**Work task:**
The following listing has lines to check for the word "computer"; give only the number of lines that contain it.

**Source material:**
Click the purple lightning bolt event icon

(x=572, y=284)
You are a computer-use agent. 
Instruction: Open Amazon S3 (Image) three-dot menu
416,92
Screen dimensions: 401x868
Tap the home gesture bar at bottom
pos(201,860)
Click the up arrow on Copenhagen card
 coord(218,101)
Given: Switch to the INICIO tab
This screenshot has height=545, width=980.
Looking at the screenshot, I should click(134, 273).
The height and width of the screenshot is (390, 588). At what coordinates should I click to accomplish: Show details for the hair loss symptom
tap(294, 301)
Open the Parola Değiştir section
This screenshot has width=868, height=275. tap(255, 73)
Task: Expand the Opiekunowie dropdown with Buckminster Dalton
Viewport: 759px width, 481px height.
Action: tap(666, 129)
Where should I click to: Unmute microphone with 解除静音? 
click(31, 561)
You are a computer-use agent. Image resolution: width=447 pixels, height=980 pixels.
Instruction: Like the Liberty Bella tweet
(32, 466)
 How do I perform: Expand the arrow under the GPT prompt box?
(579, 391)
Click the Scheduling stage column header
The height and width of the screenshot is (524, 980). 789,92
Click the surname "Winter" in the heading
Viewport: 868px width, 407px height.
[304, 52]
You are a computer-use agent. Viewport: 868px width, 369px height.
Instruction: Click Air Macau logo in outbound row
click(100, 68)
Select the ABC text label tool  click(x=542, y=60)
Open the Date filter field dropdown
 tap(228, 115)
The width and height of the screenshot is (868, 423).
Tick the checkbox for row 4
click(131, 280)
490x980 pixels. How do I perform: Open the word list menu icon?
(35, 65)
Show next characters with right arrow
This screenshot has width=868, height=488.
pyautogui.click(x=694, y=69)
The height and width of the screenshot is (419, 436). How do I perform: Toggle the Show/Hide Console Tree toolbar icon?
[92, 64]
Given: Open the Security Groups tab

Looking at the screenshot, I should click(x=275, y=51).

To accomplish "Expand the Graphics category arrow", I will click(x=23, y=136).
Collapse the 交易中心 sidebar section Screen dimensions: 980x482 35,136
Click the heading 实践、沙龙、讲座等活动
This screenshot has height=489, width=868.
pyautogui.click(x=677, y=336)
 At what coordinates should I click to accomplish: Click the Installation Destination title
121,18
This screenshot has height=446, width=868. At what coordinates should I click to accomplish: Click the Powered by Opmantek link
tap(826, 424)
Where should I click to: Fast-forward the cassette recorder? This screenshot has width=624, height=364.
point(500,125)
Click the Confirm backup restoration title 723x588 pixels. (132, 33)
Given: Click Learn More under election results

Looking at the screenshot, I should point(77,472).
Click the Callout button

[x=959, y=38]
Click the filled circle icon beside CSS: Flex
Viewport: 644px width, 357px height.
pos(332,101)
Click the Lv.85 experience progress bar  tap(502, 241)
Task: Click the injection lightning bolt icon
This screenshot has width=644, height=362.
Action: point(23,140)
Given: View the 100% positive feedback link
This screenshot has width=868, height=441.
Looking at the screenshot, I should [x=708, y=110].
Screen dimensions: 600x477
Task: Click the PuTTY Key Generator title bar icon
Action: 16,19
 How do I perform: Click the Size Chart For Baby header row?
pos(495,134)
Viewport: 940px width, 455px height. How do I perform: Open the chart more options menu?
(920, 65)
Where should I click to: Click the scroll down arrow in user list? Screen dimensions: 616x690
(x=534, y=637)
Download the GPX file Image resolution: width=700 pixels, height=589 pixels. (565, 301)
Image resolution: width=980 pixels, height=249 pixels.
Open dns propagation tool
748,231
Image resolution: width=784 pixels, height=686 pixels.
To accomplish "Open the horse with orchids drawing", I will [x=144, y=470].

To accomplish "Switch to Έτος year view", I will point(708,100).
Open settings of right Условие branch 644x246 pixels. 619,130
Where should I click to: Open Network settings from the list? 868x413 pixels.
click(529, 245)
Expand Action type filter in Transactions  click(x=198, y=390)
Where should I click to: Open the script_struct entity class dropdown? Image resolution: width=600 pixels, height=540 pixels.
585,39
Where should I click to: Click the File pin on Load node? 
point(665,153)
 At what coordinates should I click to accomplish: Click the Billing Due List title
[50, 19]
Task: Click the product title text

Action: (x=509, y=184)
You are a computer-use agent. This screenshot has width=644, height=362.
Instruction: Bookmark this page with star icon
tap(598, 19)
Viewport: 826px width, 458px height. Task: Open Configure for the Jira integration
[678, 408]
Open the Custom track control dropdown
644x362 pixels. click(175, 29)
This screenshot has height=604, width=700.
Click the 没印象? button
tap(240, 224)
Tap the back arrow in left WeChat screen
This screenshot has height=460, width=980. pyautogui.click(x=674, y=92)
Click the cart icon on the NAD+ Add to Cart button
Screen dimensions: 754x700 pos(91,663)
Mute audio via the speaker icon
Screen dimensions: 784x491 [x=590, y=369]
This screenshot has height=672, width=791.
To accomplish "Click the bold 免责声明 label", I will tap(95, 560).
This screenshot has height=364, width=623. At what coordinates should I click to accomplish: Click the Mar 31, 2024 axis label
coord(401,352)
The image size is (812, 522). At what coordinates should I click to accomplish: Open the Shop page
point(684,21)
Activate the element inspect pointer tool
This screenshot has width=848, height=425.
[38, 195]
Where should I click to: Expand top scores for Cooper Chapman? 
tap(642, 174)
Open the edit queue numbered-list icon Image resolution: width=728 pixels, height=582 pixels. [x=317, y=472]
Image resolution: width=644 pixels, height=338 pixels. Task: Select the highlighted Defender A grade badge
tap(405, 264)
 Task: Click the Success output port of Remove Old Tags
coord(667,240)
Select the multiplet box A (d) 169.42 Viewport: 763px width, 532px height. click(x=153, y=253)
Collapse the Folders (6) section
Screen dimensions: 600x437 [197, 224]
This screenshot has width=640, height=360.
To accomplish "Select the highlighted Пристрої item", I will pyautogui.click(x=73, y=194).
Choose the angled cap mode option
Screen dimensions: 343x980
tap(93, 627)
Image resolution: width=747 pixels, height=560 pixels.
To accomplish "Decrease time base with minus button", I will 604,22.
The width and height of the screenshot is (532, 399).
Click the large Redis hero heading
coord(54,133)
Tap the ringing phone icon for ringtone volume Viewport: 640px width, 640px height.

**Expected answer:**
4